It has been only within the last 25 years or so that many hiring managers have realized that just having an “honest face” might not be sufficient information upon which to base a hiring decision. That’s especially alarming in light of the increasingly specialized jobs that have been created in the high-paid, fast-paced, increasingly computerized business world. The point, I think, is that serious reference checking, as a stand-alone specialty service, is relatively new. But the basic process of one employer talking to another about how a young person might work out as a clerk in the local dry goods store has been going on—informally—for at least the last 150 years.

The foregoing prompts the question, “Does it still make sense for prospective and former employers to share information?” The more important way to ask that question perhaps should be, “Why doesn’t it make senses?” An important truth is that some job seekers’ best skill is interviewing, and that others are willing to embellish their resumes and claim academic achievements never earned. How else is a prospective employer supposed to objectively and subjectively evaluate a candidate for employment?

Of course it makes sense for prospective and former employers to be able to share information; the only sensible limitation on that sort of sharing is that the information needs to always be true and accurate—and that’s where the job seeker comes into the picture!
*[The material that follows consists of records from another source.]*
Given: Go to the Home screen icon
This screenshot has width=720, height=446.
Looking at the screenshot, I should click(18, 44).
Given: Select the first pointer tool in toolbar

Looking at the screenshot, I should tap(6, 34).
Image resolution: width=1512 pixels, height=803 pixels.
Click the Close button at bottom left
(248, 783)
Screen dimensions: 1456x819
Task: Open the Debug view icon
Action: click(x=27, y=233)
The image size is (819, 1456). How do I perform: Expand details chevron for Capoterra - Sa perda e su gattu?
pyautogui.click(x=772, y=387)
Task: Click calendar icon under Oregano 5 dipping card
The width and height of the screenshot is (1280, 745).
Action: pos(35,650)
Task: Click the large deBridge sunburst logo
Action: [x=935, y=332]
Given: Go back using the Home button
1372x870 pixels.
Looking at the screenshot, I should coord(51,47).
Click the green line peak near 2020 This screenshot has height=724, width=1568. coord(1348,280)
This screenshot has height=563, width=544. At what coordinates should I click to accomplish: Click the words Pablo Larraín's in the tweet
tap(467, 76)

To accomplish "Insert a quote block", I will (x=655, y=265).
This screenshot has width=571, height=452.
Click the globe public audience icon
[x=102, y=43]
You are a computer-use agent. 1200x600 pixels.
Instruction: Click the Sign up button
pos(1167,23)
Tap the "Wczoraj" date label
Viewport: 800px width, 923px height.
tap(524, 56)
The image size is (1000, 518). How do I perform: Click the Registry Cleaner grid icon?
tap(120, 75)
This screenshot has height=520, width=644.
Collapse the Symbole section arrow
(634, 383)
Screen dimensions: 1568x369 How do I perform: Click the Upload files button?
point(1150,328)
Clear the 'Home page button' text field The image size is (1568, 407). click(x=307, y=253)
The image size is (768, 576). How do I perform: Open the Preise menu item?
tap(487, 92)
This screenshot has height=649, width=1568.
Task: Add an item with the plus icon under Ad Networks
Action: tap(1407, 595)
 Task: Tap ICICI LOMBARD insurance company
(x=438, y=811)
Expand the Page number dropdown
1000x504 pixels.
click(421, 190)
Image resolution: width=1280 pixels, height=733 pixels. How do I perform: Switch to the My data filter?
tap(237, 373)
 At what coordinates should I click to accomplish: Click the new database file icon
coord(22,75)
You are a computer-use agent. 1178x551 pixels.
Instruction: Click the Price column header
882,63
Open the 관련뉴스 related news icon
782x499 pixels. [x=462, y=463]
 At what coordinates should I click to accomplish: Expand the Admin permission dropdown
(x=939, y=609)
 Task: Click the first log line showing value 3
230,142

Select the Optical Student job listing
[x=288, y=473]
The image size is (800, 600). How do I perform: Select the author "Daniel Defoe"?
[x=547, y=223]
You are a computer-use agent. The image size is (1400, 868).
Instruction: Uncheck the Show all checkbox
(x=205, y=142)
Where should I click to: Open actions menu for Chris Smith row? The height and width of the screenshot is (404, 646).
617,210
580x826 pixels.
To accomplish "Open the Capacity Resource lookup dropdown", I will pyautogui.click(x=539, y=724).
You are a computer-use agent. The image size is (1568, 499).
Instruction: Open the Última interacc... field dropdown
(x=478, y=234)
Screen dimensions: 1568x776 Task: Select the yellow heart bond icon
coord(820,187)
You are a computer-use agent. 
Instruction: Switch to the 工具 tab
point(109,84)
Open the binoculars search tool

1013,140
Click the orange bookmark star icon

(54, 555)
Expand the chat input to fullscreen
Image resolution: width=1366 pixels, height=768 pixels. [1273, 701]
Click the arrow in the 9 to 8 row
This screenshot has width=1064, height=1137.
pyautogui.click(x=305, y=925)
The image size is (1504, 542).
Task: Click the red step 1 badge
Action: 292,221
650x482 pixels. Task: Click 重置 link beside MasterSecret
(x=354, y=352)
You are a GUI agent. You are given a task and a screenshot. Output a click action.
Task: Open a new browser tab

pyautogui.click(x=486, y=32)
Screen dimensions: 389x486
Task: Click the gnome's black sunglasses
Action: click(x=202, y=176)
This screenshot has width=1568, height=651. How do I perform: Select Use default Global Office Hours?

Because we’ve become such a litigious society, negligent hiring, negligent referral, defamation, invasion of privacy, etc. are all threats that have created a somewhat hostile environment for the employer. Employers, who should know better, have begun to wonder if they’re legally allowed to share information with each other at all. Unequivocally, employers are allowed to share information, and it makes sense that they should be allowed to do so. To suggest otherwise makes no sense at all, except to the prospective employee who has something to hide.

Within the framework of information sharing, the job seeker becomes the facilitator who makes it happen and who, frankly, should want to make it happen—not for the employer’s sake, but for his own. After all, the job seeker is the one who wants to become employed!